→ ABOUT THIS EXERCISE
From the records below, output exactly the lines running from the line containing "How do I perform: Toggle" through the line containing "Given: Click the heart like icon", and no others.

Collected data entries

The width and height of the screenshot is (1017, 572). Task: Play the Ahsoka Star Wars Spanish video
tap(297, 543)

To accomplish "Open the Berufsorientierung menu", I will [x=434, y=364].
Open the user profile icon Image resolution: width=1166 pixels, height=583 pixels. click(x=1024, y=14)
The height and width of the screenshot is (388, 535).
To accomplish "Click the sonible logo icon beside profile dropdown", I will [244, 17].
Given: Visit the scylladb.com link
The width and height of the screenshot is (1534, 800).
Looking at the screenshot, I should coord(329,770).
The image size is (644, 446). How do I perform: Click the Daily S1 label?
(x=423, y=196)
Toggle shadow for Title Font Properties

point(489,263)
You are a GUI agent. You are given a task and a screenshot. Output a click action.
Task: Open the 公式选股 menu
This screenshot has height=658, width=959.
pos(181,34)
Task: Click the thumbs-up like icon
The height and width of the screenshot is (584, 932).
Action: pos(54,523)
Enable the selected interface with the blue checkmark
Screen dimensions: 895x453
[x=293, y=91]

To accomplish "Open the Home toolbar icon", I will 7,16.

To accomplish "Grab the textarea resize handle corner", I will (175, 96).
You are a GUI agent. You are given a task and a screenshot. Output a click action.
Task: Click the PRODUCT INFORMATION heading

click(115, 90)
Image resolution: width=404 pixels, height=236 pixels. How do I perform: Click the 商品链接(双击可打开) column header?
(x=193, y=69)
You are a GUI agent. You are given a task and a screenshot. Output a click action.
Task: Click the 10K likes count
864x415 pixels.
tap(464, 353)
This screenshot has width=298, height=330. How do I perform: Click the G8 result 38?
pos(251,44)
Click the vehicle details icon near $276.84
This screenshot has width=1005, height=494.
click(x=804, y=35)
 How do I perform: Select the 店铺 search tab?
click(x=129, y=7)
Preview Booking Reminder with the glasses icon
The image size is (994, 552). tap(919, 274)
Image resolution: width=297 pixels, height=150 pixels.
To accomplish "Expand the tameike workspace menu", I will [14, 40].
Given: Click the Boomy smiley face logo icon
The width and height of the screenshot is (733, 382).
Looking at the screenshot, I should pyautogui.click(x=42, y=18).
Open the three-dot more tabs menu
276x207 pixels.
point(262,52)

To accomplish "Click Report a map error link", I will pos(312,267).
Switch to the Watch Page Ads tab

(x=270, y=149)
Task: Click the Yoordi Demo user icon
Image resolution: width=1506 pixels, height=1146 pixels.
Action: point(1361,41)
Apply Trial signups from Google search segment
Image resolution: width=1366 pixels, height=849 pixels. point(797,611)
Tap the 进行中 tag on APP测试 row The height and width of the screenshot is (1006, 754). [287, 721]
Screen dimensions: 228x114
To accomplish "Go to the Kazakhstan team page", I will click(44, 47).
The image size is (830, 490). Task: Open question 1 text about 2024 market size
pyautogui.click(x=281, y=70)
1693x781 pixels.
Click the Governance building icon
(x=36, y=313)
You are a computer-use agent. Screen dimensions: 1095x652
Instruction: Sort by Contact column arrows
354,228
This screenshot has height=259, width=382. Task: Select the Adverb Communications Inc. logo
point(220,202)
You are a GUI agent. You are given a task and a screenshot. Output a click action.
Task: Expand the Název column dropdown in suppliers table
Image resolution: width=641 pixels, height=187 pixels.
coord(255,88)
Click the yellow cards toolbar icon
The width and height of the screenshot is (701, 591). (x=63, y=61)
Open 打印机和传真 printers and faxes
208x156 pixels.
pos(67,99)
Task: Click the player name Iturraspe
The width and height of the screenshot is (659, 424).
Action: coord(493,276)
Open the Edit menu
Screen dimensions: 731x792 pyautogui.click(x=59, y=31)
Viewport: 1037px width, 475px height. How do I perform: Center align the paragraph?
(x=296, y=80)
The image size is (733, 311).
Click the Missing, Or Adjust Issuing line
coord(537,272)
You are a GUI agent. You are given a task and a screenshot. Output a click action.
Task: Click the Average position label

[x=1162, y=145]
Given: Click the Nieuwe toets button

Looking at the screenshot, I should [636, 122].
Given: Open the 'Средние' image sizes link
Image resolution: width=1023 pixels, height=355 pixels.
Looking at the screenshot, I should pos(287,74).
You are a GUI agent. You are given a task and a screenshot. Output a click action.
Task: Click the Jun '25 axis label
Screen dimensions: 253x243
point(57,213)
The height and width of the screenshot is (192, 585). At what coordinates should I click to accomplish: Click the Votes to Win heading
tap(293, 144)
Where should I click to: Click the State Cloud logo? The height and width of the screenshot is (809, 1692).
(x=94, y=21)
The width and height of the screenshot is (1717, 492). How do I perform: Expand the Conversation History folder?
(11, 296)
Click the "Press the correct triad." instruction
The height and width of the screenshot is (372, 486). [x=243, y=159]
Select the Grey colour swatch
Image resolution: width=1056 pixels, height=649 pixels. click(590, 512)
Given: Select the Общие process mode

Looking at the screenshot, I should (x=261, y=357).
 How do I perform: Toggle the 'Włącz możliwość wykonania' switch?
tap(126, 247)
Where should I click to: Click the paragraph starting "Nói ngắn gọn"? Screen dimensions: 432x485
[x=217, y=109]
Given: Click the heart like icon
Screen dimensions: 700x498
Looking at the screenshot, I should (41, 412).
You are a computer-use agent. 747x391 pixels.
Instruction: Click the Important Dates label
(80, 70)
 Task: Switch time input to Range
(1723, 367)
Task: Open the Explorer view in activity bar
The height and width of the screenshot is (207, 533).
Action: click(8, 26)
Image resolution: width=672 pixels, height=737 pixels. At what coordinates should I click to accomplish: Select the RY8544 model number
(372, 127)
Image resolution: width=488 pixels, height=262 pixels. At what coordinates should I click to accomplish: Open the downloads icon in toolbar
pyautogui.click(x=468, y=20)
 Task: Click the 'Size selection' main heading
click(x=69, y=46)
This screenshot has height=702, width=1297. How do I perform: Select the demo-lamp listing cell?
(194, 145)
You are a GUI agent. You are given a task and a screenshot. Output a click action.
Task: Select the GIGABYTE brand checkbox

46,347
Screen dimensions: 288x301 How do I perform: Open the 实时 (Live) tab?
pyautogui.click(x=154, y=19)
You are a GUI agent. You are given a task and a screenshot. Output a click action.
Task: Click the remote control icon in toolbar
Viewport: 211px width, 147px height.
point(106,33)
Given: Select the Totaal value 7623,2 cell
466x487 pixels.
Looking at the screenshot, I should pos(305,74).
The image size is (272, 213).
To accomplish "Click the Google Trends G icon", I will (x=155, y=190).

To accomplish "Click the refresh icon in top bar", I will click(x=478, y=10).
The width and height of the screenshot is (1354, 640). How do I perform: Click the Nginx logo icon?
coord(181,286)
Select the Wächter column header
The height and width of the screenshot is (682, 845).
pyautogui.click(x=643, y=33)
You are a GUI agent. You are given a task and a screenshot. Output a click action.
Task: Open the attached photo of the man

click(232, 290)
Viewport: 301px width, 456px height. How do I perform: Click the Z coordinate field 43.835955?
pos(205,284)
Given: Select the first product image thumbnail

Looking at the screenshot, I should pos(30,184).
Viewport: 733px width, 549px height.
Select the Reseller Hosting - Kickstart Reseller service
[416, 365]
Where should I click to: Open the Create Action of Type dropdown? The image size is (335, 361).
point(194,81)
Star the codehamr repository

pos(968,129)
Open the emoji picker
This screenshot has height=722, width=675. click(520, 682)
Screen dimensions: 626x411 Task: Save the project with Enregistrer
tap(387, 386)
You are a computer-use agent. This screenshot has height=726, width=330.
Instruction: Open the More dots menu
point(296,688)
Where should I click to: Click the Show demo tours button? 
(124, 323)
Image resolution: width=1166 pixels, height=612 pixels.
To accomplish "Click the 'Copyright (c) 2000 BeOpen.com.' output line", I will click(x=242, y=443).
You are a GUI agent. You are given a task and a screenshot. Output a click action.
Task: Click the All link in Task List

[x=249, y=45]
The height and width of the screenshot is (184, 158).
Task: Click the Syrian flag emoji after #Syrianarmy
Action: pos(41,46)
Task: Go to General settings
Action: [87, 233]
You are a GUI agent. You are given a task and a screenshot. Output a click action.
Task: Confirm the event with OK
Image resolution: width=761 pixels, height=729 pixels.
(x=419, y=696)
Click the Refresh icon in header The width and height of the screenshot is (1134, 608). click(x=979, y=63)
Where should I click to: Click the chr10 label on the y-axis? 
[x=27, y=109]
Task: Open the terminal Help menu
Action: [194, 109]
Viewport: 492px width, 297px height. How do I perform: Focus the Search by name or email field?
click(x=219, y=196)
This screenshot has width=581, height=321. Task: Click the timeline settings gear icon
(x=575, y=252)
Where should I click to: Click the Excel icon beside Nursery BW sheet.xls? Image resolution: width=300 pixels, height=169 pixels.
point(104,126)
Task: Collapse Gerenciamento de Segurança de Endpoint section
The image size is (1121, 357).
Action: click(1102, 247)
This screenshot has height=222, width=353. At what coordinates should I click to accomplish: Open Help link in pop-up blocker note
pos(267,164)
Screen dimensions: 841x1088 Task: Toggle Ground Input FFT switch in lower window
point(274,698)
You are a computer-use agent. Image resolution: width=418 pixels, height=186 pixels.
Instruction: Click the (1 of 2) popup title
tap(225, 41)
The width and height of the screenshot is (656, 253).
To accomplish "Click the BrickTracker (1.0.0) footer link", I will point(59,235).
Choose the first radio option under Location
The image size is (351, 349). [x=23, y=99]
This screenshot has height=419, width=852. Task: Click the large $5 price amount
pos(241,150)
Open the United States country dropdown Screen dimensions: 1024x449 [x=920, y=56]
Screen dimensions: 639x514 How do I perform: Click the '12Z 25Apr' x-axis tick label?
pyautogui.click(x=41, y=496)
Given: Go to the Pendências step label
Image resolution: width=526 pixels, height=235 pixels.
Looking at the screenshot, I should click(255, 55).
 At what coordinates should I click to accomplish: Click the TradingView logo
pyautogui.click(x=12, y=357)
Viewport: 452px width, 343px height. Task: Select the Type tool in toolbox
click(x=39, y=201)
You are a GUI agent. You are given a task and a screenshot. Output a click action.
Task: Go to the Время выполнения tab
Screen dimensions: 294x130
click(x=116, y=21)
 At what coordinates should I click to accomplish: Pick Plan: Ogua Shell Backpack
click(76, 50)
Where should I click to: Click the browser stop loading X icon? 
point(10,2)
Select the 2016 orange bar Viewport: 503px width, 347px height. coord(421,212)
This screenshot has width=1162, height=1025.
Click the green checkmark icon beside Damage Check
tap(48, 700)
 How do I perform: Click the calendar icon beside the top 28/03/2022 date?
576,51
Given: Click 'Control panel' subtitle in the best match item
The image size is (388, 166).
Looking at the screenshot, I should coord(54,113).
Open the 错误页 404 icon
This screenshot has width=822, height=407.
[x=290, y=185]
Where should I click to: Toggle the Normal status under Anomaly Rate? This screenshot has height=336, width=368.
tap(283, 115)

→ OUTPUT OF THE EXERCISE
 How do I perform: Toggle the 'Włącz możliwość wykonania' switch?
tap(126, 247)
Where should I click to: Click the paragraph starting "Nói ngắn gọn"? Screen dimensions: 432x485
[x=217, y=109]
Given: Click the heart like icon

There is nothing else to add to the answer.